### [Working data]

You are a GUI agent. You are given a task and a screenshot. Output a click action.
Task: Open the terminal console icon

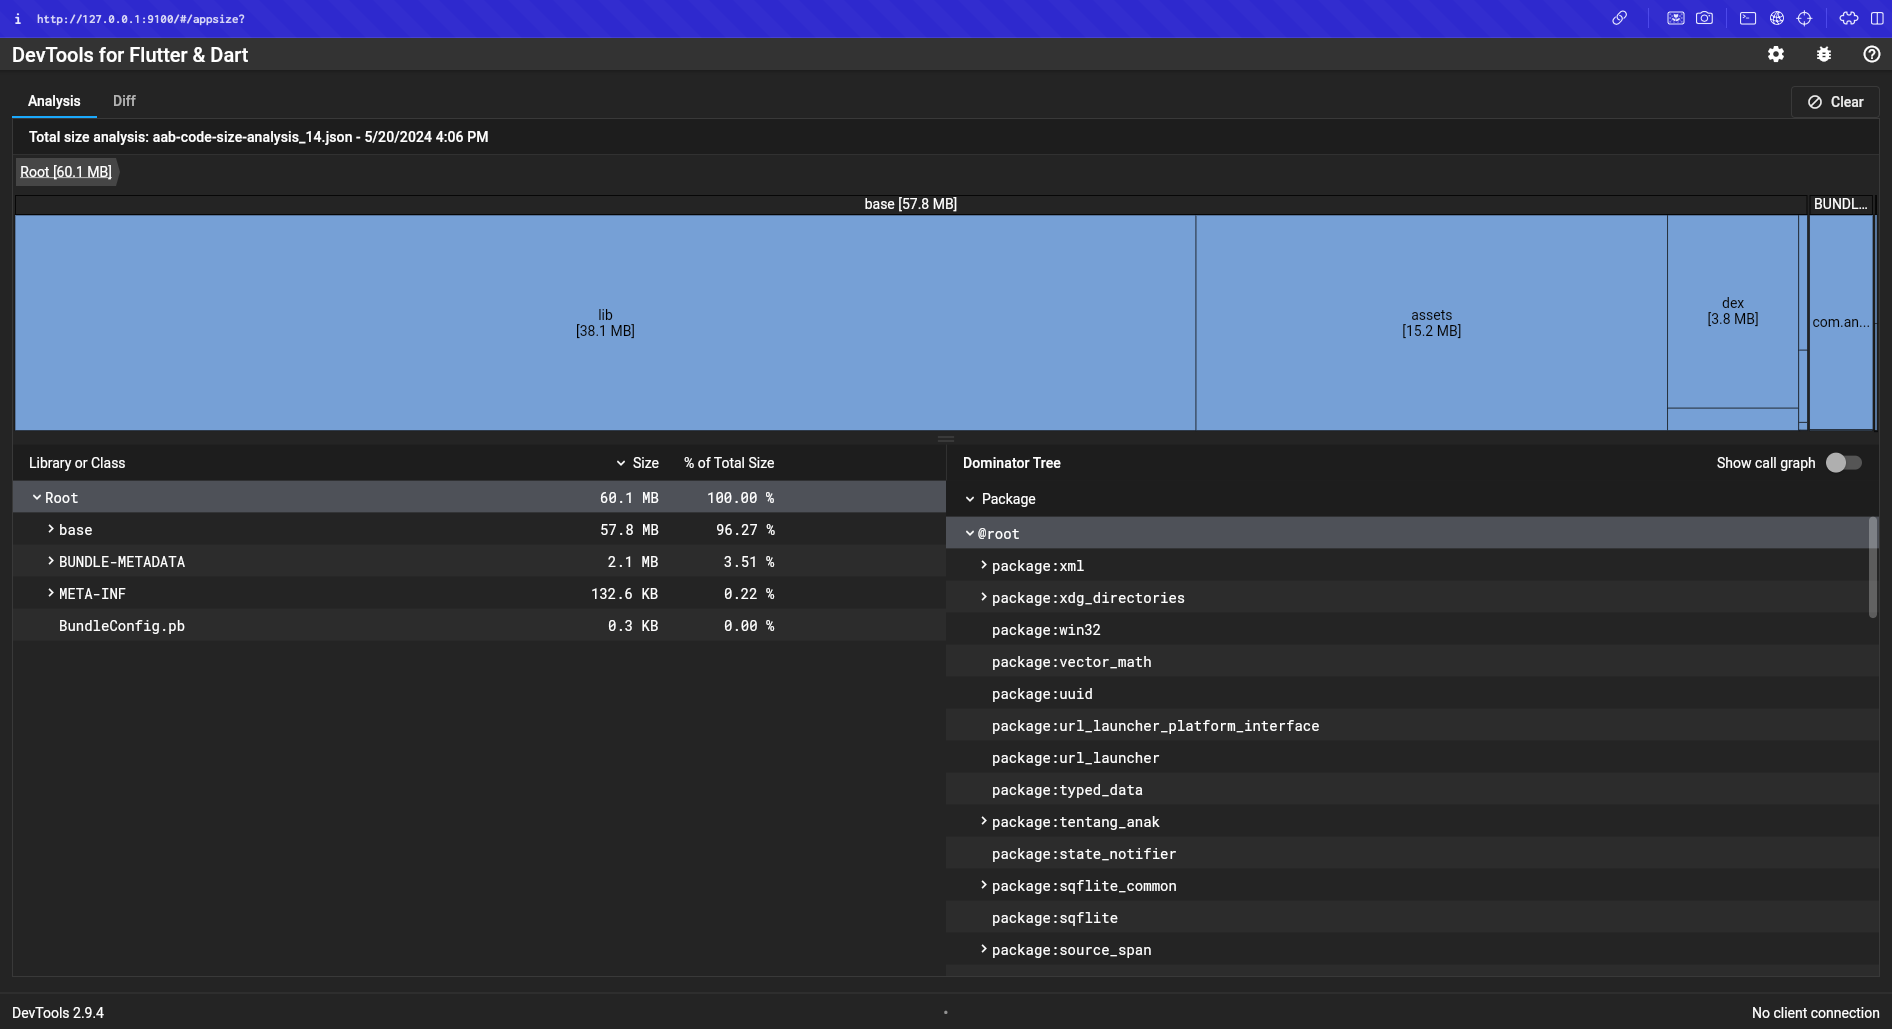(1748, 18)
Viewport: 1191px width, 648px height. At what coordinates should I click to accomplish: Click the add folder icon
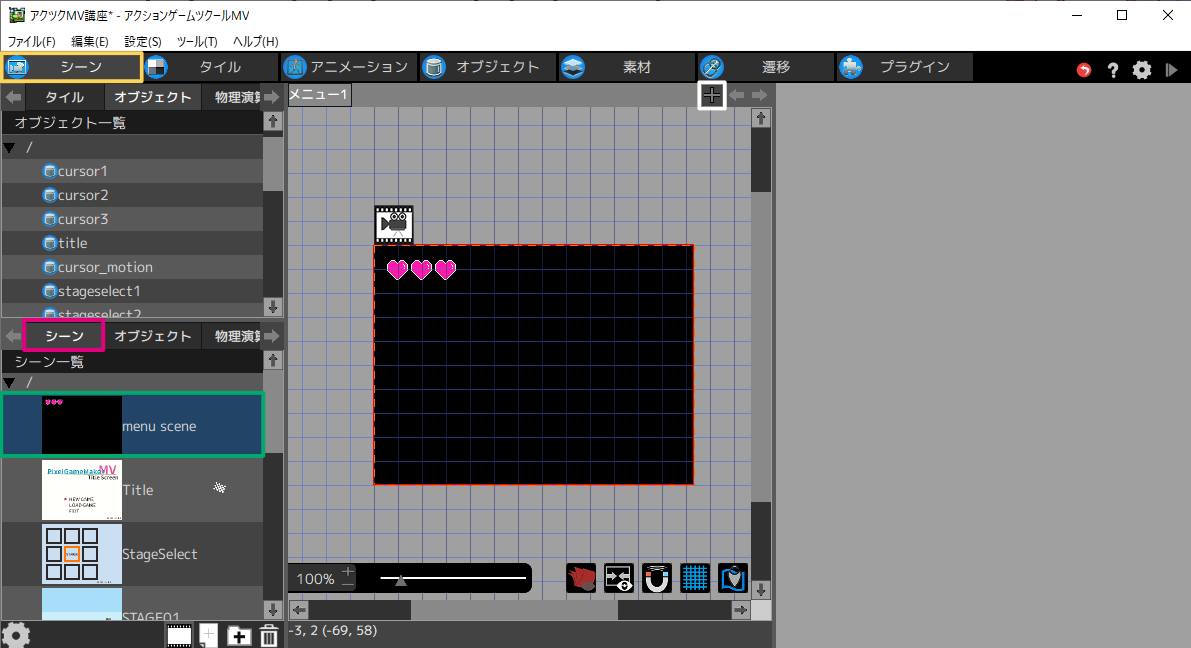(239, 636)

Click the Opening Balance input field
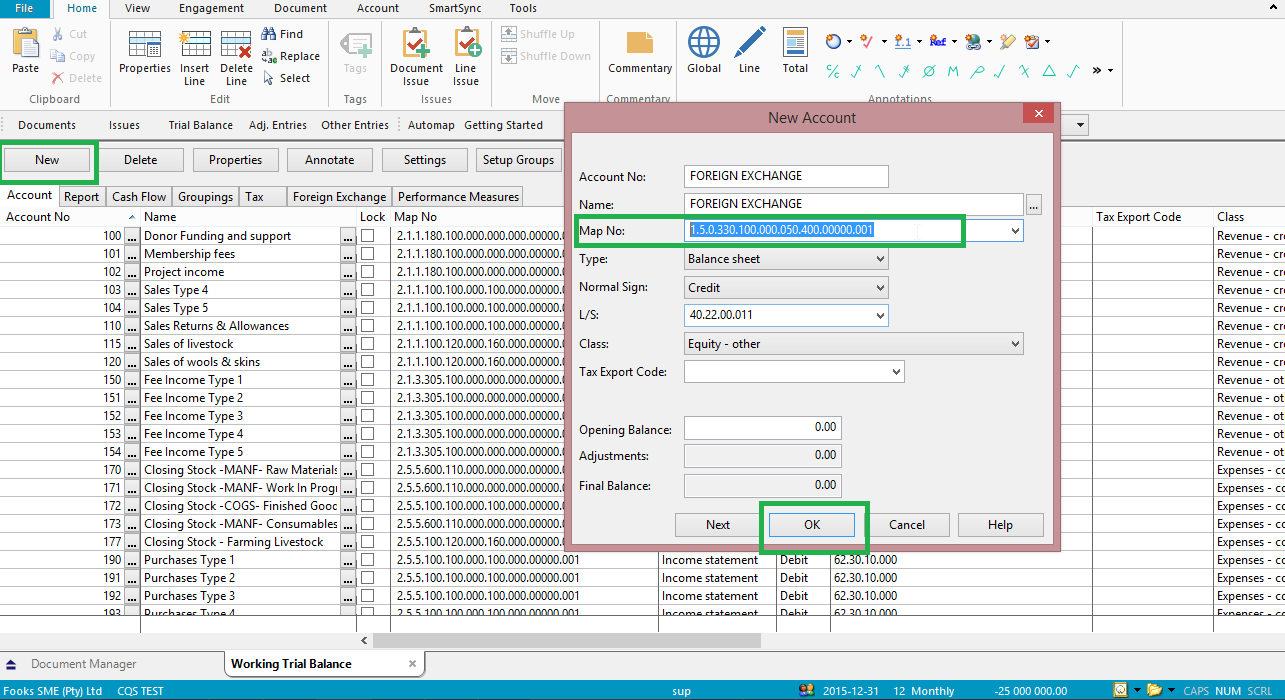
---
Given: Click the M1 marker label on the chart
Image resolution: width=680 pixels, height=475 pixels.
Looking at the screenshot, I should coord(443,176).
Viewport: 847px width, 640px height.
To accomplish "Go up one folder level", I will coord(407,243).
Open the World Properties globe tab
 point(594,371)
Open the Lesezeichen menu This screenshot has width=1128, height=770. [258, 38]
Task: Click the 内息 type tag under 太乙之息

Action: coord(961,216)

### [Problem description]
Give again, exactly as written above, every line from the one holding "You are a GUI" to the one holding "Click the Opening Balance input field", with both ends kept and the pictures left out.

### [Exercise output]
You are a GUI agent. You are given a task and a screenshot. Output a click action.
Task: Open the terminal console icon

(1748, 18)
Viewport: 1191px width, 648px height. At what coordinates should I click to accomplish: Click the add folder icon
(239, 636)

Click the Opening Balance input field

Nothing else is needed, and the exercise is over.